The defendant attorney and law firm were retained by a corporation to prepare a quitclaim deed to gift a piece of property from the corporation to the plaintiffs. After recording of the deed, a third-party challenged the conveyance, which was ultimately held to be invalid. The plaintiffs brought suit against the defendants for legal malpractice on the basis that they were third-party beneficiaries to the attorney-client relationship between the defendants and the corporation. The defendants moved to dismiss on the basis that attorneys are not liable to third parties for negligence or misadvice given to a client concerning an inter vivos transfer of property, absent fraud or theft.

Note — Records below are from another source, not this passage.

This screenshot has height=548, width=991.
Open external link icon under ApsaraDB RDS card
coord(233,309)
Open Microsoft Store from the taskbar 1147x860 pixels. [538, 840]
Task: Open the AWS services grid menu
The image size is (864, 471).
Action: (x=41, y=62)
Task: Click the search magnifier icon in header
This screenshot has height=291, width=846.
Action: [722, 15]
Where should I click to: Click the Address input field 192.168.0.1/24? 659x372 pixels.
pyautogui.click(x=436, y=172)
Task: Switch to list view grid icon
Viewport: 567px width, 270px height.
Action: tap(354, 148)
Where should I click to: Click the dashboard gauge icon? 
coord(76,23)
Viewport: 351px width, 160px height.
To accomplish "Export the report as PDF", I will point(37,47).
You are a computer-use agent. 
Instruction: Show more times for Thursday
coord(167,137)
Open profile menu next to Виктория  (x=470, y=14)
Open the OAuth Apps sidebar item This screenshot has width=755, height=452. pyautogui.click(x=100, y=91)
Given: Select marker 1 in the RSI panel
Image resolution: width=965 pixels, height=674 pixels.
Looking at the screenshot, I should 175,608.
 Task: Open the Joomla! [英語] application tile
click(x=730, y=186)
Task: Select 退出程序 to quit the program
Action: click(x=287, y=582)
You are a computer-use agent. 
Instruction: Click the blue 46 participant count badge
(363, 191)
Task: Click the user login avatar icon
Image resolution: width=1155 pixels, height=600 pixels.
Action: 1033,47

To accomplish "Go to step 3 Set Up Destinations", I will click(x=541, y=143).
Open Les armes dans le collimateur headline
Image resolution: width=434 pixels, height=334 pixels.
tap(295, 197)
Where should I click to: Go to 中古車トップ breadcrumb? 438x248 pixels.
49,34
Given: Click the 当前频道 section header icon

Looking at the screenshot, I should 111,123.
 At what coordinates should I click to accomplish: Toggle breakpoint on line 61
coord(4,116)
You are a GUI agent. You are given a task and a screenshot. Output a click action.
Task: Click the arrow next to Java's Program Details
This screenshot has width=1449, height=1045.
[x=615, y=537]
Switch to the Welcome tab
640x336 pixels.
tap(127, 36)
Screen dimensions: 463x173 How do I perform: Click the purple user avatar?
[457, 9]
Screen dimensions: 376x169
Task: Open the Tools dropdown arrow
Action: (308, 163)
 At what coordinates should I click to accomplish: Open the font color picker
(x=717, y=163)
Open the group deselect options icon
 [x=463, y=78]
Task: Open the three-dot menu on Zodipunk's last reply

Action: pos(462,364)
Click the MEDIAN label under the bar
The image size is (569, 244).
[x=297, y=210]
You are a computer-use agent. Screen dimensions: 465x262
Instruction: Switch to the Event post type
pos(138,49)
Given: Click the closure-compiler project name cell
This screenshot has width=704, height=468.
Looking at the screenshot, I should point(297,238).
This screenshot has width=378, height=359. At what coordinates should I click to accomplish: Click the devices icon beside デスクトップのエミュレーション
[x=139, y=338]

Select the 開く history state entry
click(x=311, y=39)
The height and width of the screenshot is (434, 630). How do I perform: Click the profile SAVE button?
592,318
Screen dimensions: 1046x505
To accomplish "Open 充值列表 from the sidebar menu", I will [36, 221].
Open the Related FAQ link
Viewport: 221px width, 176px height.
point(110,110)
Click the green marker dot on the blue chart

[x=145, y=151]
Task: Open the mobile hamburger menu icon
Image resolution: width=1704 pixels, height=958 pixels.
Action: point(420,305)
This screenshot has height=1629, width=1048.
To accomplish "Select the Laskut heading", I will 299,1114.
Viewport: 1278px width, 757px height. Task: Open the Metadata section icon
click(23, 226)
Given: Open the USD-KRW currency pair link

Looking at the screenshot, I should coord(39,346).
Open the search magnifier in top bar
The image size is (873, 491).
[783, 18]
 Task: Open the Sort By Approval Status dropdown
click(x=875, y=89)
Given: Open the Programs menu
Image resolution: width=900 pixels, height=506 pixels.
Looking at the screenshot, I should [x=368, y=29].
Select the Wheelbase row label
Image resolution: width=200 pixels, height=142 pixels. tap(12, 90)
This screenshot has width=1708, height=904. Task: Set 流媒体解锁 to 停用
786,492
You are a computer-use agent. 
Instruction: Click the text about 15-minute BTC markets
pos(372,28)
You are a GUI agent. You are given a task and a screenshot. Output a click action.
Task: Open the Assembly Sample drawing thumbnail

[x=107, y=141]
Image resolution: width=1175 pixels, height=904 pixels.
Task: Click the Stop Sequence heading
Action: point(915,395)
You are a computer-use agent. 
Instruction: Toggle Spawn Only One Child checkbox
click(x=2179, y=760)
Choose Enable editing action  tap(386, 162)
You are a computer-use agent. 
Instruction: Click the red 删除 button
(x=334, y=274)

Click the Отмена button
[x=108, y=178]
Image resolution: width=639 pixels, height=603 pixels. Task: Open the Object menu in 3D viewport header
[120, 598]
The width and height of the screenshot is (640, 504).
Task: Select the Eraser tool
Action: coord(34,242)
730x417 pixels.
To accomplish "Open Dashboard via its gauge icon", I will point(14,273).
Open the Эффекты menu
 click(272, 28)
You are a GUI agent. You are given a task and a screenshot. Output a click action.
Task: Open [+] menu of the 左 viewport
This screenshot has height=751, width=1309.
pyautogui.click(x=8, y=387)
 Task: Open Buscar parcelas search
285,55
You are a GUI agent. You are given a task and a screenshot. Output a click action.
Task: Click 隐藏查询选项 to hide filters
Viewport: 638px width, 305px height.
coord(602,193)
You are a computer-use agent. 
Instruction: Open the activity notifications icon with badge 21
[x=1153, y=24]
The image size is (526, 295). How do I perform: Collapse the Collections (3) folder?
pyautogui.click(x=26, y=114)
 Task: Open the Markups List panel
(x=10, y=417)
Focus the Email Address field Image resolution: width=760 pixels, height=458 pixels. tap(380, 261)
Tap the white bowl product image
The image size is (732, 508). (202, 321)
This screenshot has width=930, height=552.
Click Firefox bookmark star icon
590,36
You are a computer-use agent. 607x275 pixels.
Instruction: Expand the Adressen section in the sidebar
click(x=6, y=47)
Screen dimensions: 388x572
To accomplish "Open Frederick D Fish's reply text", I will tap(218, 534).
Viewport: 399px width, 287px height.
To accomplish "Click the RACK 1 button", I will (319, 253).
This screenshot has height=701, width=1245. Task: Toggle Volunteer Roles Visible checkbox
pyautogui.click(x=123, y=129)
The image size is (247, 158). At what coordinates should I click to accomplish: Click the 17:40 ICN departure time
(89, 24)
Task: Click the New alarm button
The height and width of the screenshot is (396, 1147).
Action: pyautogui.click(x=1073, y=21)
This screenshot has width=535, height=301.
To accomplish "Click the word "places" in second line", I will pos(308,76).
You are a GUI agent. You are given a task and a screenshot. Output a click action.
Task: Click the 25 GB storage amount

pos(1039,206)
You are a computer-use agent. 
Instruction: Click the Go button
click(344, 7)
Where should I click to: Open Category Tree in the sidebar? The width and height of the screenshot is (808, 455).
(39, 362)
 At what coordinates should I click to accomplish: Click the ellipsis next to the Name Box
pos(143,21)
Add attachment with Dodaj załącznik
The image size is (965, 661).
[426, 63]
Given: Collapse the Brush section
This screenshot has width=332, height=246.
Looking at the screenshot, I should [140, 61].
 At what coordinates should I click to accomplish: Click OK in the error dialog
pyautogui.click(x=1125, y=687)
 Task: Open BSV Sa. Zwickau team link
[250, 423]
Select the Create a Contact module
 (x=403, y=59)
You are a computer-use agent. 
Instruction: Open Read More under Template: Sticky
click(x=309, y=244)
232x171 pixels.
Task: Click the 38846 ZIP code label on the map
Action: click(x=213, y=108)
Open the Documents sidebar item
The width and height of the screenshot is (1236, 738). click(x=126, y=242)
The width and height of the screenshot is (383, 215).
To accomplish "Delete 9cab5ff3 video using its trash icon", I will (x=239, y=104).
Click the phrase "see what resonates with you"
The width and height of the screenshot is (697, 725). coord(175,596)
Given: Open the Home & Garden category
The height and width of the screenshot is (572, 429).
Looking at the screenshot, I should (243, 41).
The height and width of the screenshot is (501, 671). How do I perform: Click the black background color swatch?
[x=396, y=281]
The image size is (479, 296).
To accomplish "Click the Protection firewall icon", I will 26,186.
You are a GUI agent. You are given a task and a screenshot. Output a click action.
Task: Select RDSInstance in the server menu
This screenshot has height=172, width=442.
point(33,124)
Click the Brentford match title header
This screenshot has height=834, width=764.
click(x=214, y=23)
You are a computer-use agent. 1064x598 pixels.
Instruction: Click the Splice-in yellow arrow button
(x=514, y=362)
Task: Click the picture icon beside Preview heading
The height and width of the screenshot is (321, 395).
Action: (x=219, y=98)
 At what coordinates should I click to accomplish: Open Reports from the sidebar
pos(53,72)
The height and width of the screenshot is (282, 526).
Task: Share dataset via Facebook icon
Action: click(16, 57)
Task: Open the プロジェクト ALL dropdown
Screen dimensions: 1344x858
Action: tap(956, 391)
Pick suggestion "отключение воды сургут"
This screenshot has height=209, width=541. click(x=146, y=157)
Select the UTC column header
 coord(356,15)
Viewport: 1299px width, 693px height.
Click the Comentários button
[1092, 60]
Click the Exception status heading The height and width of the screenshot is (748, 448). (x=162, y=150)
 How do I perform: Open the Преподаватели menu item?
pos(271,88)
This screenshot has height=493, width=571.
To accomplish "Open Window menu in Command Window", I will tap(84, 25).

On appeal, the court held that the privity requirement needed for legal malpractice claims has often been relaxed in one-sided transactions such as wills, trusts, estate planning and adoptions, and not two-sided transactions such as an inter vivos transfer of property. However, when the real estate transaction is non-adversarial or does not involve differing interests to be protected, the situation is akin to a one-sided transaction, which does not require the privity requirement in order to bring a claim for legal malpractice. Because the plaintiffs’ interests were not adversarial to that of the grantor, and because the plaintiffs were specifically identified as the beneficiaries of the quitclaim deed, the trial court’s dismissal of the plaintiffs’ legal malpractice claim was reversed.

Therefore, attorneys may be liable to third-parties for an inter vivos transfer of property when the transaction is non-adversarial and the plaintiffs are specifically identified as the beneficiaries by the grantor, despite the general rule involving two-sided transactions.